> _Challenge_
Arrange the entries from the line containing "will (x=745, y=17)." up to and including the line containing "(x=143, y=216)" as a Markdown table with the columns No. and Text. Number each line in order and omit blank lines.

== Extracted information

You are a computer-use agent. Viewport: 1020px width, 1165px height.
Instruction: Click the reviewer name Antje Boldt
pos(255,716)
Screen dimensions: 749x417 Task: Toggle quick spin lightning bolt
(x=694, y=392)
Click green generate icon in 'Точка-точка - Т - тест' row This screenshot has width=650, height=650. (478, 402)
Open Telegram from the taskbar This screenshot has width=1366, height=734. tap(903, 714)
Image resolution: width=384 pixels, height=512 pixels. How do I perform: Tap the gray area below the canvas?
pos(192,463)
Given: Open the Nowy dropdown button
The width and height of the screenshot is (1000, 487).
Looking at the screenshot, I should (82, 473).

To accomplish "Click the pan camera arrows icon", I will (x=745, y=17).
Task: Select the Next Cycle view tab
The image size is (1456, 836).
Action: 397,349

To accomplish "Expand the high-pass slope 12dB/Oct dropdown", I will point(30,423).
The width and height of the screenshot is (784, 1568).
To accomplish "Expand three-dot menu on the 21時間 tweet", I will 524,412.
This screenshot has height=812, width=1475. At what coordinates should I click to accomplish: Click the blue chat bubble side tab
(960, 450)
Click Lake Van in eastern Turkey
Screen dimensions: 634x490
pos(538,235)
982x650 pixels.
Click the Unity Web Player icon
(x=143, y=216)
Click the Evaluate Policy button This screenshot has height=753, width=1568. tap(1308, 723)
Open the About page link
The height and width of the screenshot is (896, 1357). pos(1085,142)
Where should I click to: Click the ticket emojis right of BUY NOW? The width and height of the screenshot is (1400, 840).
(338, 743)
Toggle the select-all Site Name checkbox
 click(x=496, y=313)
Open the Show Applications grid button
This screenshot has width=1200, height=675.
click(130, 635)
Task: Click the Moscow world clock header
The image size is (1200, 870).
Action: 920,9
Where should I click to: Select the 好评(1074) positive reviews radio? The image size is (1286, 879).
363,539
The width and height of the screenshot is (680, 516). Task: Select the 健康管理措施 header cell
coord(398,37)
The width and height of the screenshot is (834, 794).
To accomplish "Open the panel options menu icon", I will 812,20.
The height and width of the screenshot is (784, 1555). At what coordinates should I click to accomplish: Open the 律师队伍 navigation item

====

> _Exercise output_
| No. | Text |
|---|---|
| 1 | To accomplish "Click the pan camera arrows icon", I will (x=745, y=17). |
| 2 | Task: Select the Next Cycle view tab |
| 3 | The image size is (1456, 836). |
| 4 | Action: 397,349 |
| 5 | To accomplish "Expand the high-pass slope 12dB/Oct dropdown", I will point(30,423). |
| 6 | The width and height of the screenshot is (784, 1568). |
| 7 | To accomplish "Expand three-dot menu on the 21時間 tweet", I will 524,412. |
| 8 | This screenshot has height=812, width=1475. At what coordinates should I click to accomplish: Click the blue chat bubble side tab |
| 9 | (960, 450) |
| 10 | Click Lake Van in eastern Turkey |
| 11 | Screen dimensions: 634x490 |
| 12 | pos(538,235) |
| 13 | 982x650 pixels. |
| 14 | Click the Unity Web Player icon |
| 15 | (x=143, y=216) |